E il mondo del vino è l'esempio più eclatante e che può dare le risposte. Ma cosa può rimanere del Paese se la politica svende i territori a chi cementifica, a chi costruisce inceneritori? Queste alcune delle riflessioni con cui Roberto Burdese, presidente di Slow Food Italia, ha presentato il lancio della guida Slow Wine 2014 alla Biennale del Gusto a Venezia insieme ai curatori Giancarlo Gariglio e Fabio Giavedoni. Ha parlato e ha chiamato in causa i tanti produttori di vino accorsi da tutta Italia, sottolineando il loro ruolo di ambasciatori di un mondo sostenibile, perché portatori di valori sani e garanti di un futuro. “Partiamo da questo assunto – ha esordito -. I luoghi del vino sono il paesaggio della nostra identità e non si può essere felici in una comunità che non è felice. I nostri sindaci per fare quadrare i conti stanno svendendo il territorio. Rischiano di compromettere per sempre quello sguardo lungo di cui abbiamo bisogno invece in questo momento – dice con toni duri il presidente -. Acconsentono alla costruzione di inceneritori, ma in quei luoghi noi dobbiamo fare vino, praticare l'agricoltura. Per pagare le scuole danno i terreni a chi cementifica – e più tranchant – I politici citano il Made in Italy ma ci usano!”. Parole chiare per denunciare un sistema che, citando ancora le parole di Burdese, “sta mangiando le risorse dei nostri figli”. La questione della ricchezza della biodiversità sarà uno dei temai portante dell'Expo 2015 e sul clima con cui ci si sta preparando al più importante evento del mondo Burdese ancora una volta non risparmia critiche. “Vedo in giro la gente che considera l'Expo 2015 come un grande luna park, una mega fiera dove andare a vendere i prodotti. Così facendo perderemo l'occasione che ci dà l'esposizione. Dobbiamo invece pensare a presentare un modello Italia che può dare le soluzioni su come nutrire l'umanità. Abbiamo il know how, l'asset per dare le risposte giuste – per Burdese le tante realtà del vino hanno dimostrato che un altro mondo è possibile – È questo il successo: tanti vitigni, tanti territori, tante famiglie, tanti piccoli imprenditori, una piccola ricchezza diffusa soprattutto in quei territori considerati dall'economia marginali. Signori, il vino si fa in Irpinia no a Milano! È inutile aspettare la politica. La differenza la dobbiamo fare noi e a casa nostra”.

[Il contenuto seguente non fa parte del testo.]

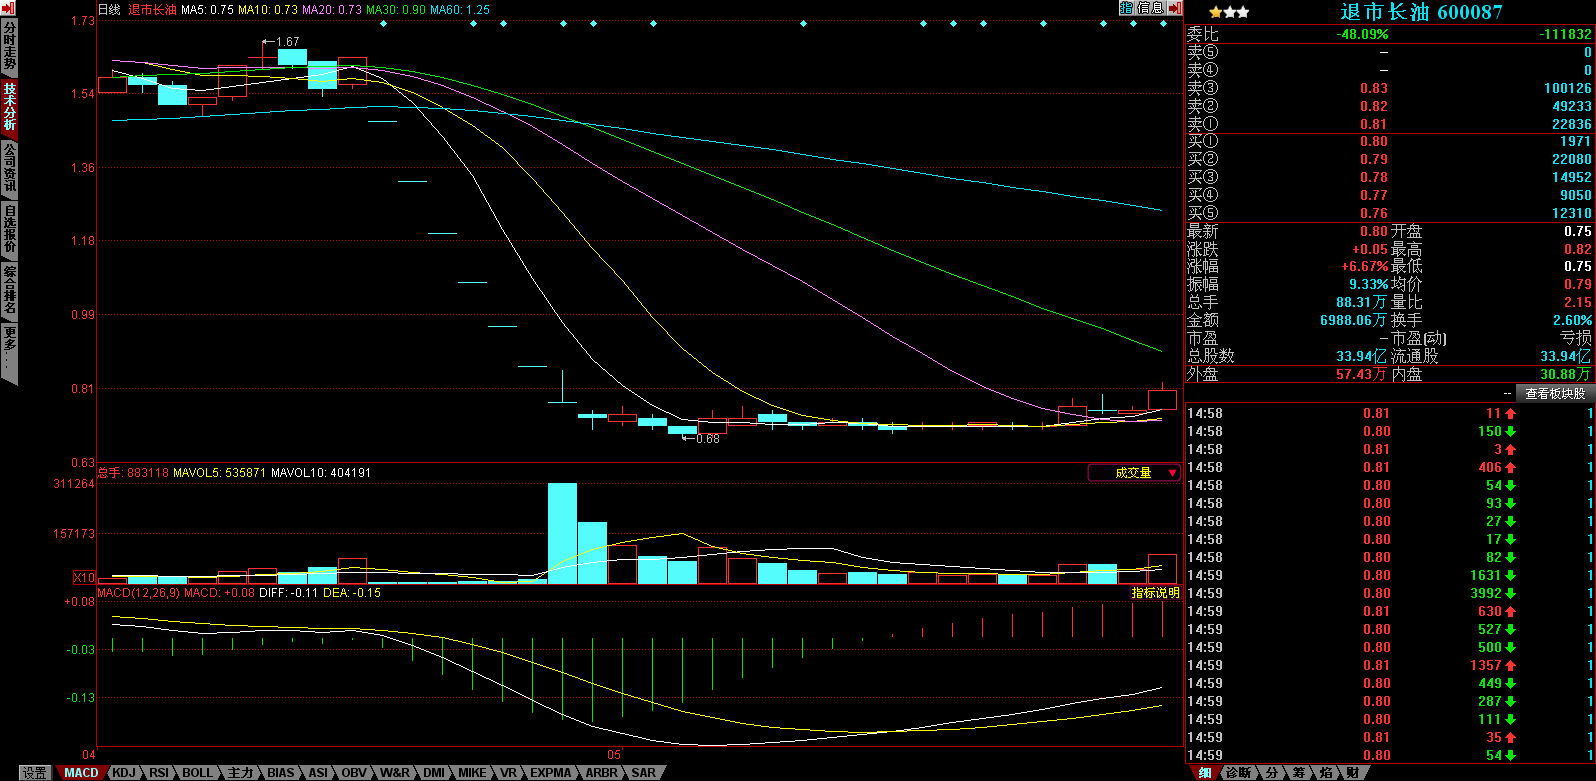Screen dimensions: 1596x781
Task: Click the 信息 info icon button
Action: (x=1150, y=8)
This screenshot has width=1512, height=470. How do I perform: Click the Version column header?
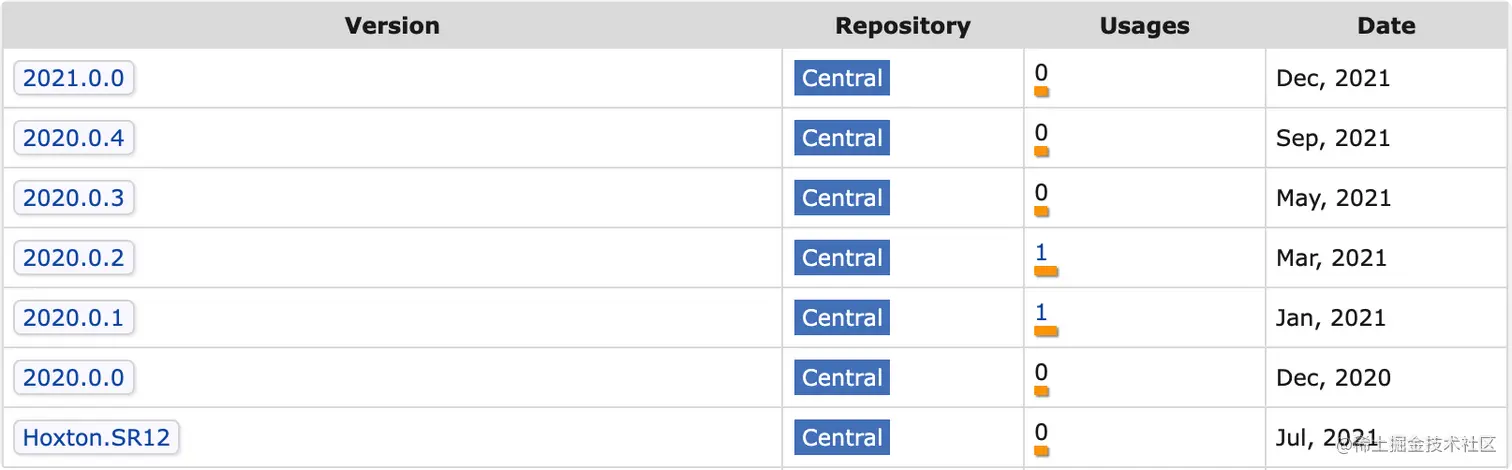tap(392, 26)
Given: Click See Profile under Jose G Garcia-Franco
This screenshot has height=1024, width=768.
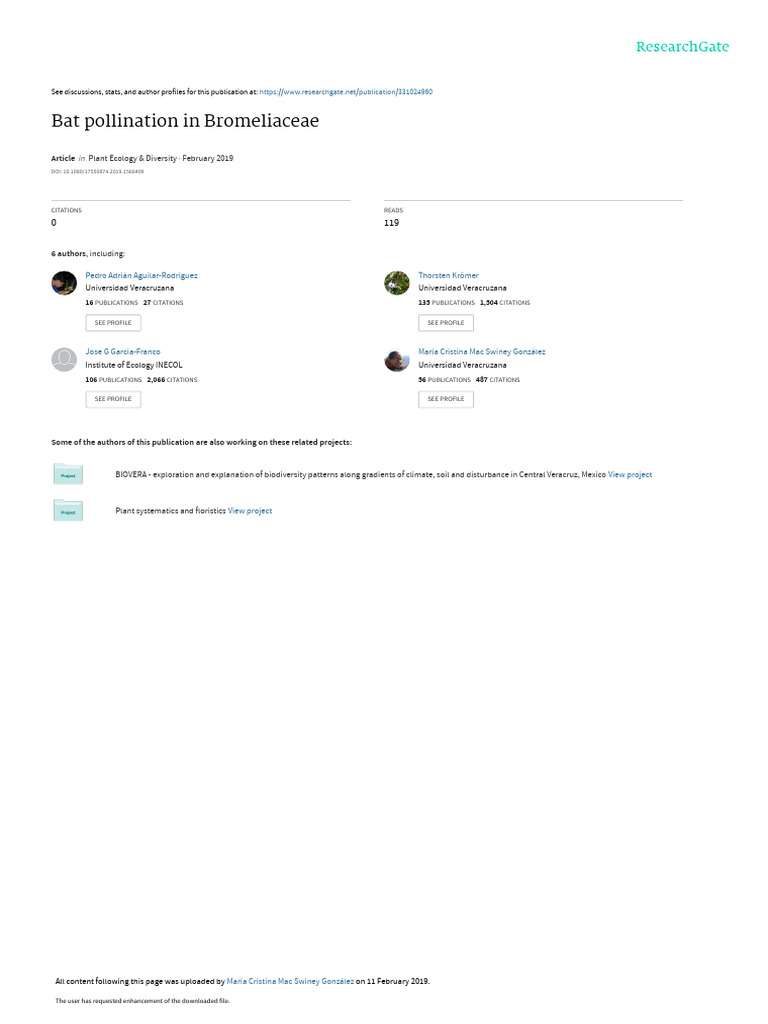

E sempre ai vigneron si rivolge Giancarlo Gariglio, curatore della guida: “Vivete nelle zone più belle del nostro territorio, non solo per le vigne stesse, ma spesso anche per gli edifici, le chiese e le bellezze nascoste, che voi contribuite a far rinascere. E se le istituzioni e i politici non capiscono che voi siete la punta dell’iceberg di un settore fondamentale per l’economia e lo sviluppo sociale del nostro Paese, allora dobbiamo fare di tutto per sensibilizzarli su questo tema”.
Contro uno Stato che continua a rivolgere lo sguardo altrove e lontano da quel settore che sta progredendo con numeri più che positivi, e con non poca fatica, rincara Fabio Giavedoni: “Oltre agli aspetti puramente commerciali, secondo noi di Slow Food ci sono due questioni da affrontare: quella, annosa, della burocrazia che attanaglia i produttori, e la mancanza di ricerca per cui non siamo all’avanguardia e per cui sarebbe necessario lavorare. Se noi fossimo produttori di vino, aderiremmo senza esitare alla Federazione Italiana Vignaioli Indipendenti (FIVI), che porta avanti una complicatissima lotta contro la burocrazia nel mondo del vino. E noi siamo qui proprio per questo, per collaborare insieme”.